Application certificate use
You can use three types of certificates for Access Gateway applications:
Access Gateway can also use certificates. See Certificate use.
Certificates provided by a Certificate Authority
Website owners can obtain certificates from trusted Certificate Authorities (CA). CAs are trusted entities that issue and manage security certificates and public keys used for communication in a public network.
There are three types of SSL certificates, each providing a different level of security:
- Domain validated SSL certificates (DV): This is the least secure type of certificate. These certificates are issued after an applicant has proven ownership of a domain. Generally, no other validation is performed.
- Organization validated SSL certificates (OV): These certificates require the owner to provide verifiability details of the organization, such as registered business name, physical address, and other information. Organization validated certificates are preferred over Domain validated certificates.
- Extended validation SSL certificates (EV): These certificates are a step up from OV certificates and require a considerable review of the requesting company. Typically, such reviews include company documentation, confirmation of the identity of the requester, and more.
Okta recommends using Organization Validated certificates or Extended Validation certificates whenever possible.

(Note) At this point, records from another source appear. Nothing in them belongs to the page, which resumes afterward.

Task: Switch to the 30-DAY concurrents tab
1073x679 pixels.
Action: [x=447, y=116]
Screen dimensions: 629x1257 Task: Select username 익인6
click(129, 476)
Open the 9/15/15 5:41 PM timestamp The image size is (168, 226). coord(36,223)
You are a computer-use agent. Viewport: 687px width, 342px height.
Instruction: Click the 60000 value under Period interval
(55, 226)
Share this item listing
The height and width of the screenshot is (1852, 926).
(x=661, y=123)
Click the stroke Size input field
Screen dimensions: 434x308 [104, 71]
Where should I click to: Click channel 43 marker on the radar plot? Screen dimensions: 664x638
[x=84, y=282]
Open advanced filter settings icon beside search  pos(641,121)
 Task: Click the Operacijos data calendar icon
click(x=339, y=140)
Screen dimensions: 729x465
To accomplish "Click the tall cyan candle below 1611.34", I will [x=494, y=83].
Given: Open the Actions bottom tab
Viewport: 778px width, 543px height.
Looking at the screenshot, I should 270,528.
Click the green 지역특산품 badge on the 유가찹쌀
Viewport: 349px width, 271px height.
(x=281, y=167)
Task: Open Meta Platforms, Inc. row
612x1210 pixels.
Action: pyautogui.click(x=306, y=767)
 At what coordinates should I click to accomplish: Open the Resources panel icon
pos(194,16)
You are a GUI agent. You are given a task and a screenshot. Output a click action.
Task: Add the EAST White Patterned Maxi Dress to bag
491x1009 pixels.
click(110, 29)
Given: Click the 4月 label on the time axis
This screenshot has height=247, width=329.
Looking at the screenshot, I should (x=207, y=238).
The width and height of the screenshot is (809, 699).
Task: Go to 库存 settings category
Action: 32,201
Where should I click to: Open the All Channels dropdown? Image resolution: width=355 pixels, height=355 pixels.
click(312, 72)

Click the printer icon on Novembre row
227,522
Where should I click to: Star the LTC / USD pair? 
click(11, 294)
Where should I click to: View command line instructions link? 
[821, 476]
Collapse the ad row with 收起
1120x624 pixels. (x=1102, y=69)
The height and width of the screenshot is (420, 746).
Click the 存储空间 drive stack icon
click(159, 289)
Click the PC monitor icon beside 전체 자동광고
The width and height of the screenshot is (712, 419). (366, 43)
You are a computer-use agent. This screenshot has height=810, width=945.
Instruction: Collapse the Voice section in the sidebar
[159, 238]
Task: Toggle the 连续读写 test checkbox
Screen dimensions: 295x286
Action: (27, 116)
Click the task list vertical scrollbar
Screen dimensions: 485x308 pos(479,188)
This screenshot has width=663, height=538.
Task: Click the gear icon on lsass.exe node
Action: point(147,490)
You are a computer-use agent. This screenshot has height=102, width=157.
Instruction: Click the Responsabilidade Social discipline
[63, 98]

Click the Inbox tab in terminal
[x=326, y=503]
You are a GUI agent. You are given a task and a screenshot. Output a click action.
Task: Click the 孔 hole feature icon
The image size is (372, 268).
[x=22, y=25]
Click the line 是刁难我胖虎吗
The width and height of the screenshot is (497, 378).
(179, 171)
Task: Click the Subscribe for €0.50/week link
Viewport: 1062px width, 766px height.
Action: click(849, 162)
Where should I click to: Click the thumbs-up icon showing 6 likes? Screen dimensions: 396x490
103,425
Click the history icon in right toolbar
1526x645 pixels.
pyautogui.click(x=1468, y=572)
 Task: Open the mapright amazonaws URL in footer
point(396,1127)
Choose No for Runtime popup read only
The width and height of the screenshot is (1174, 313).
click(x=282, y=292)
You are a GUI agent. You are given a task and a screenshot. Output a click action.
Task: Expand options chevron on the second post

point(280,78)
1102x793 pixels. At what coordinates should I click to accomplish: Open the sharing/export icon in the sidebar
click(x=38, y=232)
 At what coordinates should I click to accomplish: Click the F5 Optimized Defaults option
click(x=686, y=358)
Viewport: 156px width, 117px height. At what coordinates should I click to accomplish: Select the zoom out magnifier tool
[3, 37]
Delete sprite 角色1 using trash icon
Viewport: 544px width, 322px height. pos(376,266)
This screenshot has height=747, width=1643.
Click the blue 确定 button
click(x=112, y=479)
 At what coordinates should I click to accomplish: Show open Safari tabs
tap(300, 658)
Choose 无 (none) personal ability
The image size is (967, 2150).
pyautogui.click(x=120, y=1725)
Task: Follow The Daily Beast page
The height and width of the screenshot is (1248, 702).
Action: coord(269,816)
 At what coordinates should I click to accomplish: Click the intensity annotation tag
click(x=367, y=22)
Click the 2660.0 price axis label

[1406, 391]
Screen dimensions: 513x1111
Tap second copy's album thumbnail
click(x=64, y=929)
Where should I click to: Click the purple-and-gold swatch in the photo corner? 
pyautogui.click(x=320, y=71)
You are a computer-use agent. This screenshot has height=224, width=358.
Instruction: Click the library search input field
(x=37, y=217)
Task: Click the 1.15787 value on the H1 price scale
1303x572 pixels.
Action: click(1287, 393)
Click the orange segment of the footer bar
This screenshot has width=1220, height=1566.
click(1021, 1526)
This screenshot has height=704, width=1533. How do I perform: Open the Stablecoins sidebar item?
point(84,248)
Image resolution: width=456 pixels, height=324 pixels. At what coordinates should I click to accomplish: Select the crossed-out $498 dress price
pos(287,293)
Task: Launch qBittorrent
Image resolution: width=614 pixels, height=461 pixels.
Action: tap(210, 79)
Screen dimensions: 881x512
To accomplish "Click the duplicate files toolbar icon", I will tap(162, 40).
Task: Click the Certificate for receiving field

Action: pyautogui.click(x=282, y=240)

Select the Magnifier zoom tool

Common Certificate Authorities include: ComodoSSL, Digicert, GoDaddy, Thawte, and so on. Okta doesn't recommend or endorse any particular Certificate Authority.
A self-signed certificate is a certificate that is not signed by a certificate authority. Self-signed certificates are free and easy to create. However, these certificates don't provide most of the security properties that certificates signed by a Certificate Authority provide. If used in production, end users who visit that website see a browser warning.
Okta recommends the use of self-signed certificates for development and testing only and never for production use.
A wildcard certificate is a digital certificate that is applied to a domain and all its subdomains. A wildcard notation typically consists of an asterisk and a period before the domain name. For example, *.exampledomain.com.
Access Gateway supports the use of wildcard certificates. Extending a single certificate to subdomains rather than purchasing separate certificates saves money and minimizes administration. However, the downside is that if the certificate is revoked or expired, then all subdomains are impacted.